Pour Yannick Imbert, «Stuart Murray critique une chrétienté qui n’existe pas !»

vendredi 04 avril 2014 icon-comments 1

La publication sur lafree.ch de plusieurs articles (1) autour du dernier livre de Stuart Murray Radicalement chrétien ! suscite des réactions. En voici une de Yannick Imbert, professeur d’apologétique et d’histoire de l’Eglise à la Faculté Jean Calvin d’Aix-en-Provence (F). Ne manquez pas de réagir sur notre FREE blog.

Ayant reçu récemment de la part d'un de mes étudiants le lien vers l'article résumant quelques points du livre de Stuart Murray Radicalement chrétien!, je souhaiterais répondre brièvement à l'article « La mission dans la postchrétienté selon Stuart Murray » (2). Les quatre points particuliers soulevés par Murray à l'encontre du paradigme de la chrétienté sont les suivants :

1. La mission signifiait aller vers les pays et les peuples étrangers, et habituellement imposer sa culture. La mission ne se faisait pas au sein de la chrétienté.

2. La mission a été largement laissée à des spécialistes en marge de la chrétienté, déconnectés de la plupart des chrétiens et de la vie des Eglises locales.

3. La mission impliquait souvent un certain degré de contrainte, parfois de violence.

4. La mission était de la responsabilité des autorités de l'Eglise, un programme de l'Eglise à mener.

Une définition trop courte de la chrétienté !
Tout d'abord, critiquer « la mission dans la chrétienté » est un non-sens. Il faudrait définir précisément cette chrétienté, dans toutes ses nuances historiques et théologiques. Par exemple, l'effort missionnaire du monachisme irlandais doit-il être inclus dans cette « chrétienté » ? Que dire du renouveau spirituel porté par le mouvement cistercien ou franciscain ? Sans parler des 2 000 Eglises protestantes qui voient le jour pendant les premières décennies de la Réforme en France ? Parlant de radicalité, je suis convaincu que nous pouvons difficilement faire mieux que ces pasteurs formés à Genève et qui, arrêtés en France et reconduits manu militari à la frontière de la petite république, ne pensaient qu'à une chose : revenir oeuvrer pour le Royaume au risque d'y laisser la vie – ce qui arriva pour plusieurs d'entre eux !

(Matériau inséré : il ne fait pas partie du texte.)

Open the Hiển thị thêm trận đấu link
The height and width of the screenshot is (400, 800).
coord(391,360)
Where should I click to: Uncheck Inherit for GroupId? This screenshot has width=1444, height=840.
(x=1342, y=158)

D'ailleurs il faudrait aussi définir la « chrétienté ». Si celle-ci est la collusion, l'arrangement, le soutien mutuel de l'Eglise et de l'Etat (2), alors la chrétienté n'a presque jamais existé ! Quiconque connaît un minimum l'histoire de l'Eglise, en particulier celle de l'Eglise médiévale, saura que la relation entre Eglise et Etat a été conflictuelle plutôt que collaborative. La querelle des investitures, vous connaissez ? L'exil d'Anselme de Cantorbéry après son face à face avec le roi d'Angleterre ? Les tensions entre le patriarcat de Rome et l'empereur « romain germanique » ? L'opposition du concile et du pape ? Tout cela participe-t-il de la collusion entre Eglise et Etat ? J'en doute fortement !

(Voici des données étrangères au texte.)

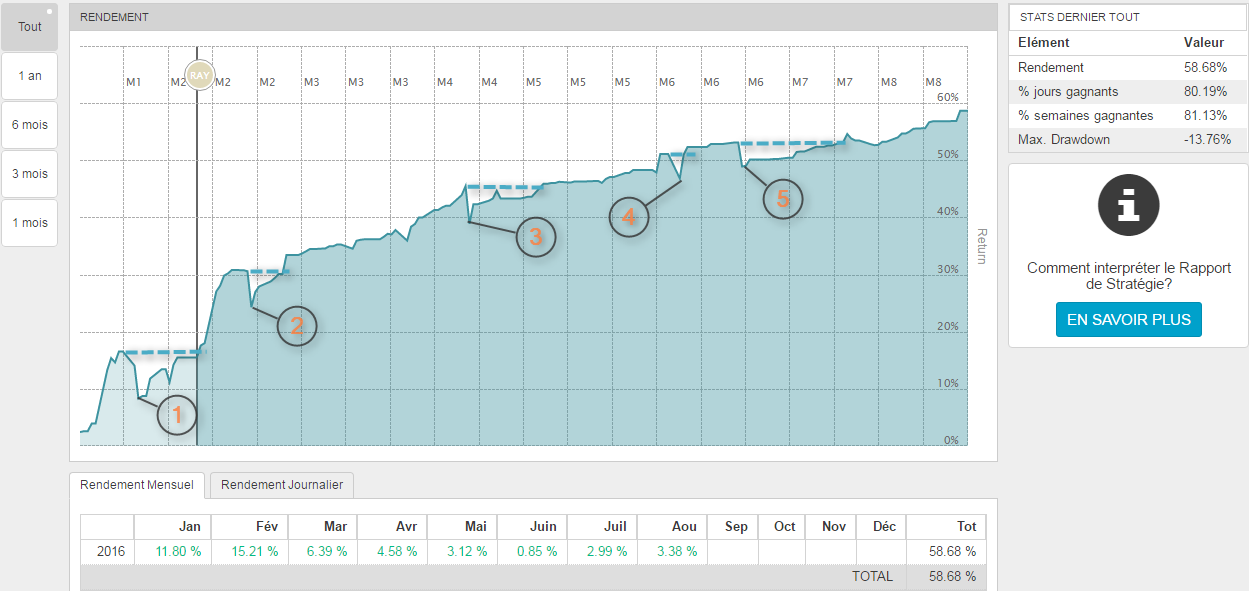Click the Max. Drawdown stats row

coord(1127,140)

La mission n’était pas qu’au loin !
Pour continuer avec la direction de la mission (voir le point 1), il me semble que ceci est une sérieuse erreur de représentation. Si nous nous en tenons à la manière dont « mission » était utilisé, particulièrement au XIXe et début du XXe siècle, nous constaterions effectivement que la plupart du temps le terme était utilisé pour la mission au loin. Cependant il faut noter deux choses :

(a) La « mission » était un terme réservé à la « mission au loin », mais cela ne signifie pas qu'il n'y avait pas de « mission au près ». L'évangélisation, la démonstration en paroles et en actes de la foi, ainsi qu'une certaine radicalité de la présence chrétienne dans la société, étaient bel et bien présentes. Si nous pouvons discuter de la pertinence d'avoir ainsi distingué « mission » et « évangélisation », il n'en reste pas moins que cette mission au près a aussi fait partie de ce que nos prédécesseurs dans la foi ont accompli.

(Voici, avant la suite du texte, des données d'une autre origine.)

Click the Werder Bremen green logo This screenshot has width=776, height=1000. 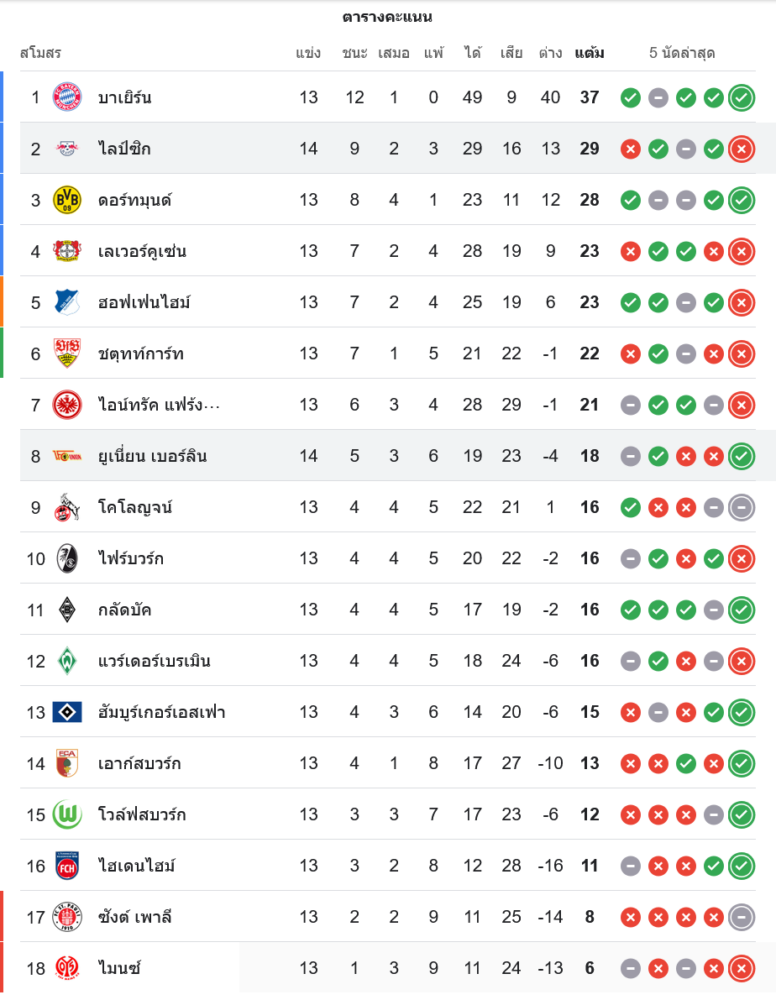click(66, 661)
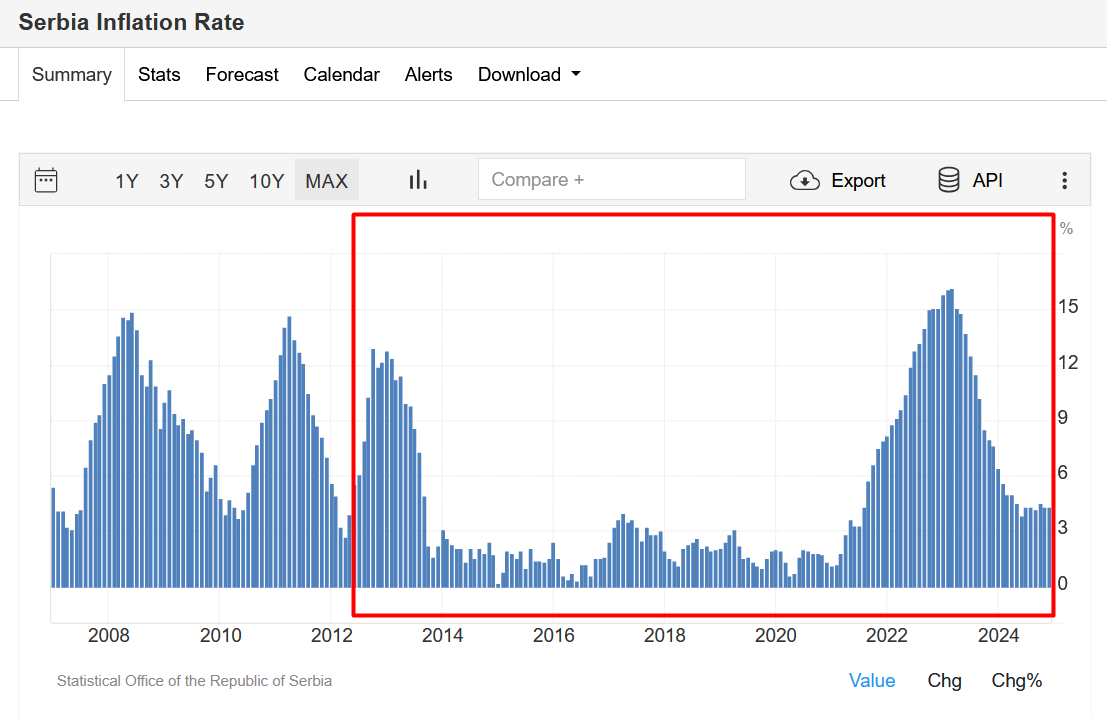Go to the Calendar tab
The height and width of the screenshot is (719, 1107).
(x=341, y=75)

(b) Il y a maintenant une forte Eglise présente dans tous ces lieux qui étaient alors considérés comme des lieux de « mission ». Ce n'était pas le cas alors. Si aujourd'hui la « mission » peut aller « de partout vers partout », cela était parfois impossible dans certaines régions. Nous ne devons pas oublier que la « mission » est un développement historico-géographique et nous ne devrions pas trop rapidement baser notre théologie de la mission sur une approche simpliste du développement historique, géographique et géopolitique de la mission.

Dire qu'avant la mission ne se faisait pas dans la chrétienté, c'est oublier toutes les tentatives de réforme interne de l'Eglise au cours des siècles. Or, qu'est-ce qu'une réforme si ce n'est un renouveau de la mission auprès de ceux qui ont déjà entendu l'Evangile ?

Ensuite, pour ce qui est du (point 2) et de la spécialisation de mission, ceci est tellement vague qu'il est difficile de discerner quel est le problème soulevé ici. Pour ce qui est de la déconnection des missionnaires et des Eglises locales, rappelons-nous une chose. Il fut un temps, peut-être Stuart Murray l'aura oublié, où les avions n'existaient pas. Où Skype n'existait pas. Un temps où le missionnaire partait pour… toute sa vie en fait – ou presque ! Et donc, oui, certains missionnaires se sont trouvés déconnectés de la vie de l'Eglise locale. Cette caractéristique de la mission en « chrétienté » est-elle donc toujours aussi impardonnable lorsque nous considérons le contexte dans lequel s'est développé cette mission ?

Les clichés habituels !
Pour ce qui est de la contrainte et de la violence dans la mission (point 3), il est bien facile de répéter les clichés habituels. Ce serait oublier rapidement, et fermer les yeux de manière assez irresponsable, sur les nombreuses oppositions des missionnaires aux annexions impérialistes comme ce fut par exemple le cas lors de leur opposition à l'annexion de Queen Adelaide Land en 1836-1837. Dans les années 1840, plusieurs lettres laissent entendre que les missionnaires étaient fortement inquiets de la manière dont l'occupation des terres Maori détruisait la culture de ces derniers. Les exemples pourraient se multiplier et il serait intéressant de voir Murray évaluer de manière plus ou moins objective la façon dont la présence des missionnaires a parfois été un élément crucial pour les indépendances futures de certains pays. Les mêmes commentaires s'appliquent aux fameuses conversions de force dont les critiques de la « chrétienté » se sont faits friands. Là aussi, il est plus facile et plus simple de perpétuer des fictions que de faire l'histoire de la théologie chrétienne.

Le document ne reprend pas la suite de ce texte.